Effects of a online brief modified mindfulness-based stress reduction therapy for anxiety among Chinese adults: A randomized clinical trial

The COVID-19 pandemic has exacerbated anxiety and related symptoms among the general population. In order to cope with the mental health burden, we developed an online brief modified mindfulness-based stress reduction (mMBSR) therapy. We performed a parallel-group randomized controlled trial to evaluate the efficacy of the mMBSR for adult anxiety with cognitive-behavioral therapy (CBT) as an active control.
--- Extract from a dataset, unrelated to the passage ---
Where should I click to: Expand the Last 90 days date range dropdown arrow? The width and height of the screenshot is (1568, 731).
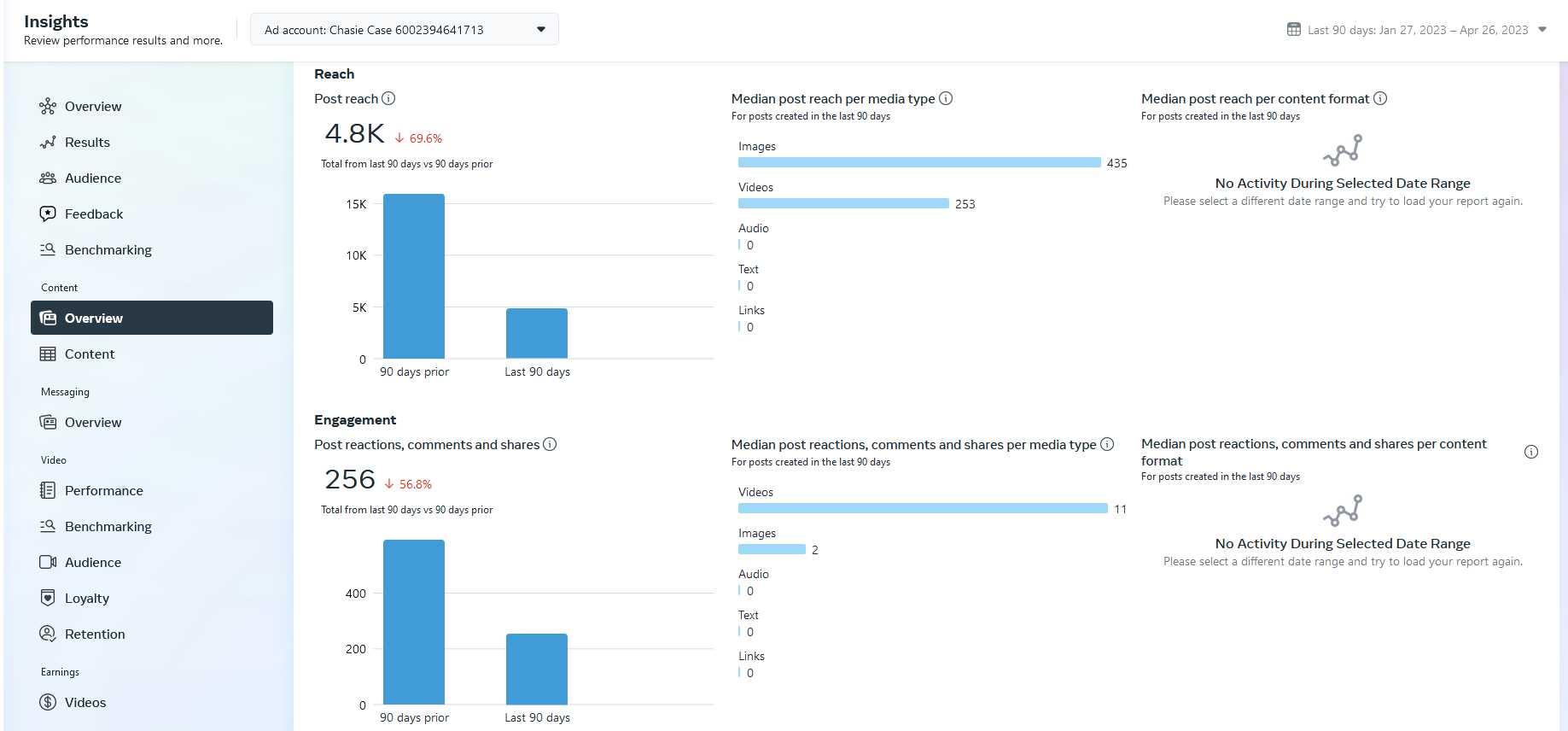[x=1542, y=29]
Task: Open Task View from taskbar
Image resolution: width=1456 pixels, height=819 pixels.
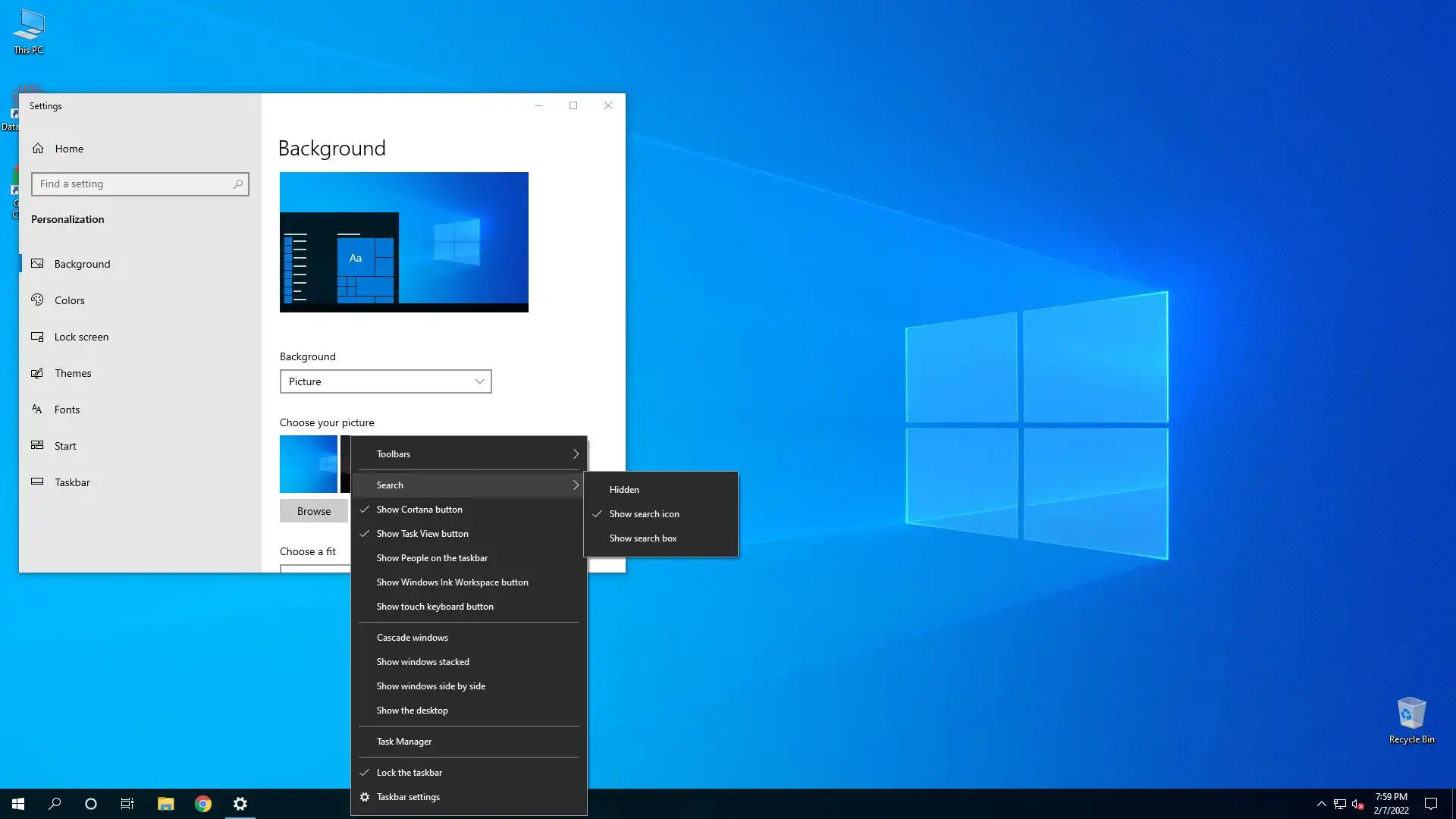Action: pyautogui.click(x=127, y=804)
Participants were randomized to mMBSR, CBT or waitlist group. Those in the intervention arms performed each therapy for 6 sections in 3 weeks. Measurements were conducted at baseline, post-treatment and 6 months post-treatment by Generalized Anxiety Disorder-7, Patient Health Questionnaire-9, Patient Health Questionnaire-15, reverse scored Cohen Perceived Stress scale, Insomnia Severity Index, and Snaith-Hamilton Pleasure Scale. 150 participants with anxiety symptoms were randomized to mMBSR, CBT or waitlist group. Post intervention assessments showed that mMBSR improved the scores of all the six mental problem dimensions (anxiety, depression, somatization, stress, insomnia, and the experience of pleasure) significantly compared to the waitlist group. During 6-month post treatment assessment, the scores of all six mental problem dimensions in the mMBSR group still showed improvement compared to baseline and showed no significant difference with the CBT group. Our results provide positive evidence for the efficacy and feasibility of an online brief modified MBSR program to alleviate anxiety and related symptoms of individuals from the general population, and the therapeutic benefits of mMBSR persisted for up to six months. This low resource-consuming intervention could facilitate the challenges of supplying psychological health therapy to large scale of population.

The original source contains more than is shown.